4.5 People with Down’s syndrome are at a higher risk of developing Alzheimer's disease, and tend to develop it at an earlier age than the general population. About 13% of people with Down’s syndrome develop dementia. There may be about 750 households in Scotland with a person with Down’s syndrome and their family carer, with 2,250 families being non-resident carers for a person in supported accommodation. Carers are often ageing parents, and face difficulty caring compounded by a lack of suitable resources for people with both Down’s syndrome and dementia.
4.6 There are estimated to be 1,605 people with dementia aged under 65 in Scotland. Carers for younger people with dementia are more likely than other carers to be working, and to have dependent children, and less likely to be engaged with the benefits system before the person they care for is diagnosed. The emotional impact of a diagnosis of dementia for the family of a younger person can be very severe and aggravated by a lack of suitable resources and the greater financial impact of dementia due to the loss of earnings and more onerous financial responsibilities; and the new payments for personal care do not apply to people under 65.

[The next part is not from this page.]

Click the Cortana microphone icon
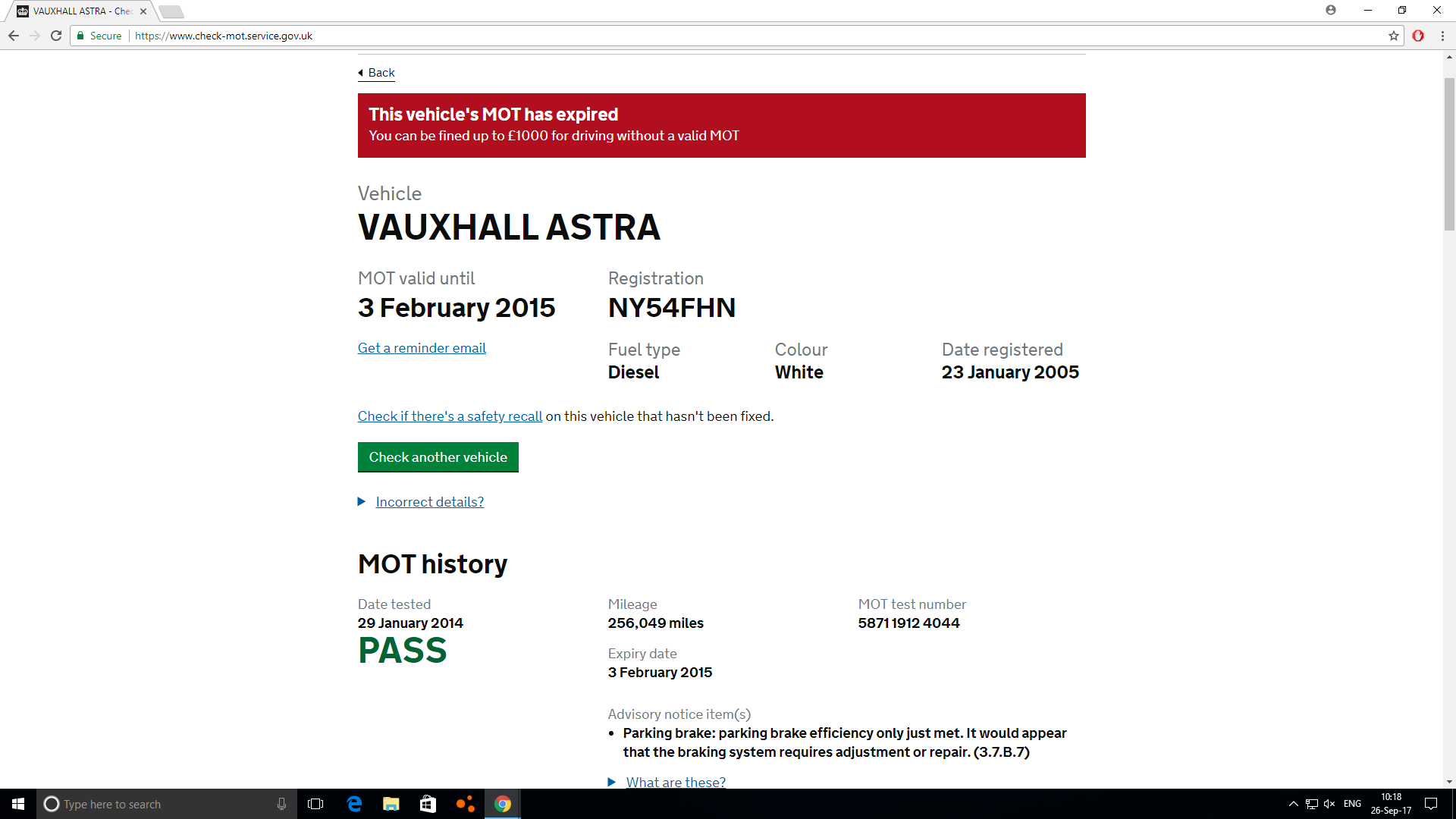1456x819 pixels. click(x=281, y=804)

4.7 About 8,400 carers of people with dementia live in rural areas of Scotland, but this may be an underestimate. They face poverty, due to lower average earnings in rural areas, lack of availability of suitable housing, lack of availability and choice of information and resources, transport problems and costs due to distant services and variable levels of community support and acceptance, increasing the risk of isolation and the burden of caring.
5. Conclusion
5.1 This report aims to raise the awareness of commissioners, planners and assessors about the complex nature of dementia and the interaction with other psychosocial factors that influence the ability of carers to care. The nature of dementia profoundly affects relationships between the person with dementia and others closely involved with their lives, especially the person with the role of primary carer. Appropriate, timely high quality resources provided for the person with dementia will go some way to meeting the needs of carers, provided that the views and wishes of both the carer and, as far as possible, the person with dementia have been taken fully into account in the assessment process; but the separate needs of carers must be fully assessed and responded to.

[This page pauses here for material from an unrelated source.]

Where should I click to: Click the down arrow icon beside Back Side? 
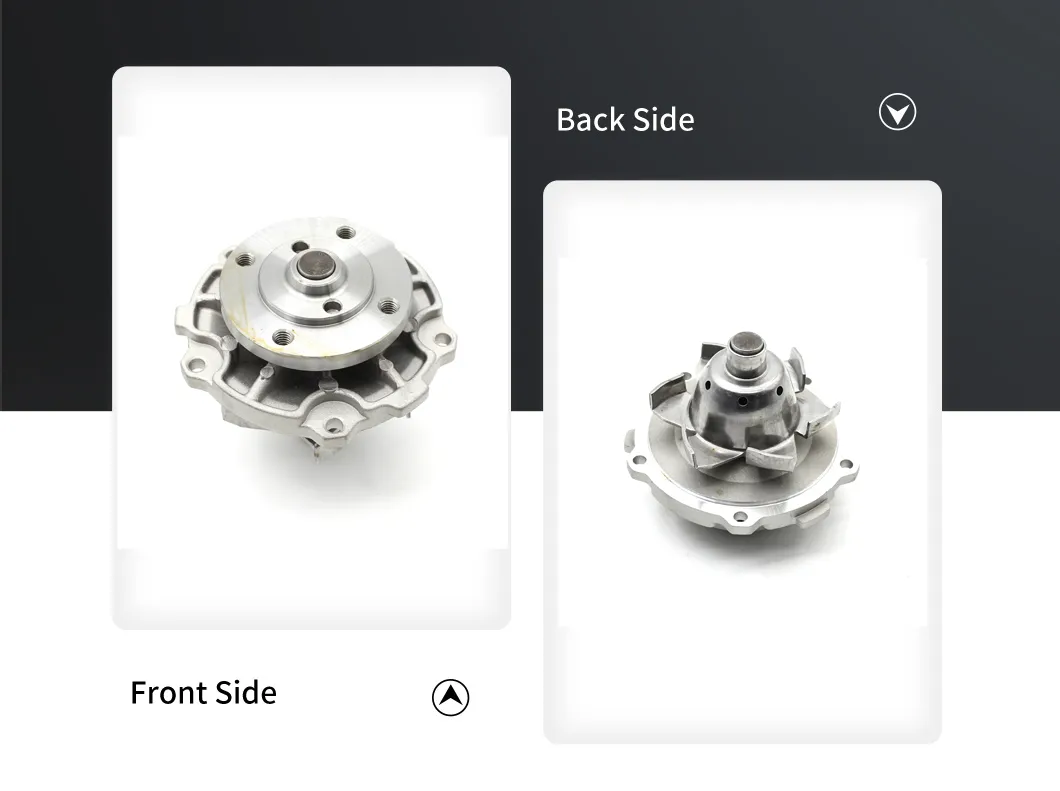(897, 112)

5.2 The core resources identified in Planning Signposts for Dementia Care Services should be available across Scotland. These include resources to meet the needs of people with dementia and their carers for emotional support, information, therapeutic interventions and practical help throughout the illness. However carers also have their own independent needs for information, peer support, counselling, carer education and one to one support in developing coping strategies.
5.3 Care services need to reflect the diversity of differences amongst carers within every community. Service planners and providers need to identify these differences and recognise the need for resources to be responsive and flexible to meet the needs of individuals and their carers.

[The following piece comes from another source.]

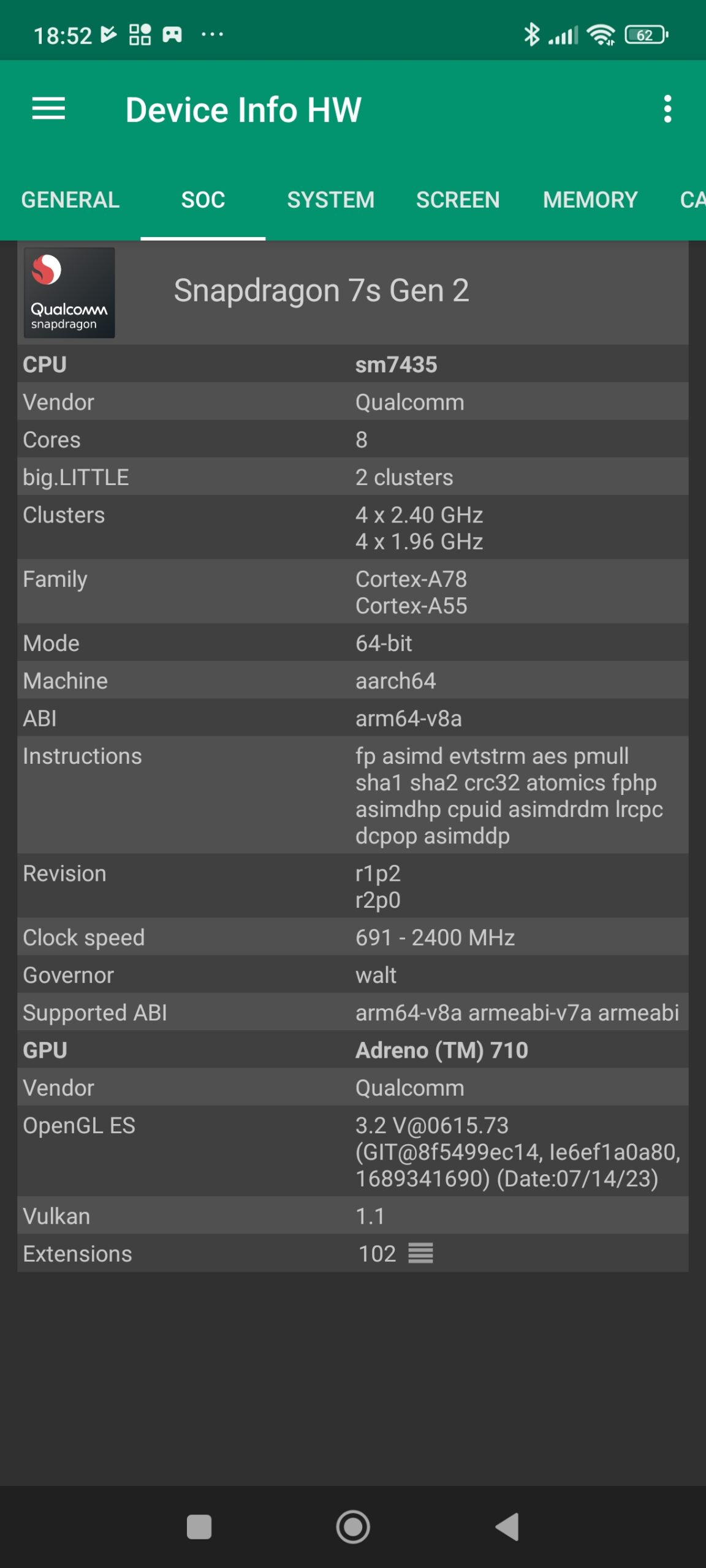The image size is (706, 1568).
Task: Open the SCREEN tab
Action: (458, 200)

5.4 Service objectives and outcomes are best defined both in terms of delayed entry to long-term care and of improved quality of life for the person with dementia and their carer. The key principles which underpin resource delivery must be choice and availability at time of need. Goals for outcomes that aim to enhance quality of life, as defined by the carer and the person with dementia, will mean that services will be better targeted and more cost effective. Carers’ health and emotional well-being will be better protected, allowing them to care longer for the person with dementia with proper support, if that is what they choose to do.